Year of the Horse is an intriguing production for the sole reason that it is hard to categorise. Is it theatre, a museum piece, an art installation or a Power Point presentation?
Harry Horse, real name Richard Horne, was an author and illustrator who was commissioned by The Sunday Herald newspaper in Glasgow to create political cartoons between 2005 and 2006. These came to an end when he died in circumstances which are still controversial. All but the first image also contained Horse’s long commentary, adding even more sting to the already harsh, and sometimes vicious, creations.
Respected actor Tam Dean Burn stands before a large screen and speaks Horse’s words for each of his images, sometimes standing to the side, other times incorporating himself into the picture. This is all presented with a haunting score provided by Keith McIvor.
And that’s it. There is no insight into Horse, the artist or the troubled man. It is an hour-long presentation of these images.

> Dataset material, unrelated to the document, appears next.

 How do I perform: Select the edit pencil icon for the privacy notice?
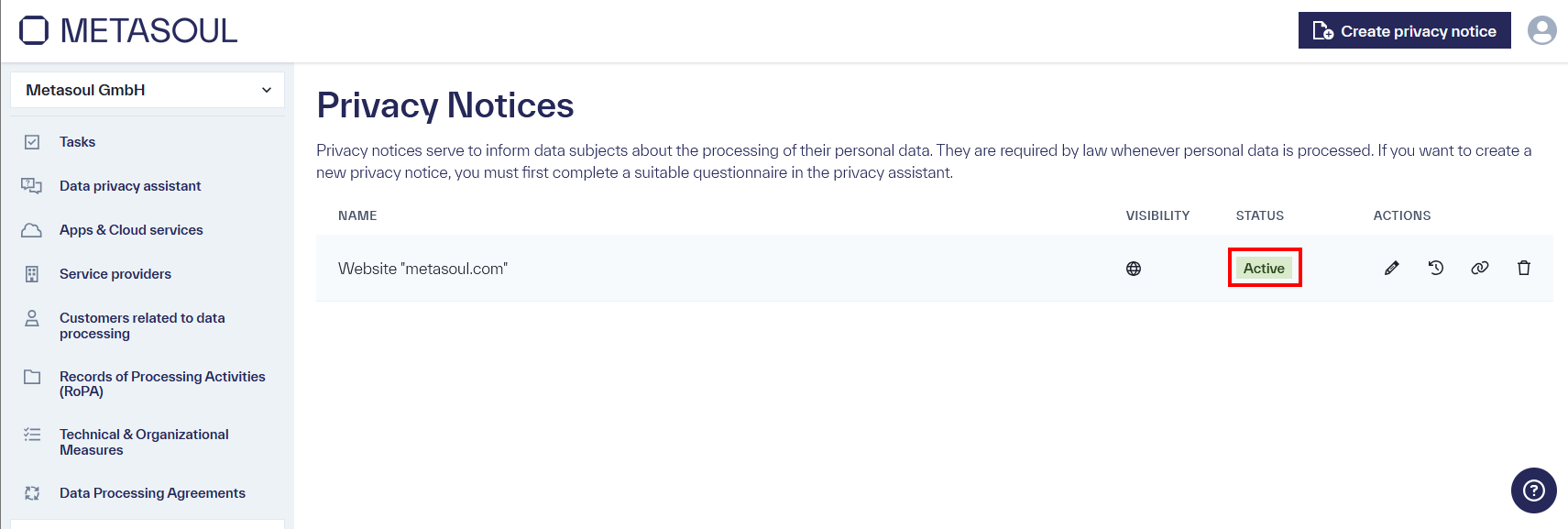click(1391, 268)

And truthfully, that’s more than enough. Burn is a phenomenal actor, and his voice is melodic and yet also so haunting that it is hard not to be moved, and at times frightened, by his recital of Horse’s commentary. Burn lets Horse speak for himself, and though these images are a few years old they still speak loudly.
Year of the Horse is a celebration of a great political commentator. It may not be theatre as you know it, but it is still a worthy production.
Originally written for What’s Onstage.com.
Year of the Horse is at the Assembly Rooms @ George Street until August 31 (not 17 or 24), 18.05.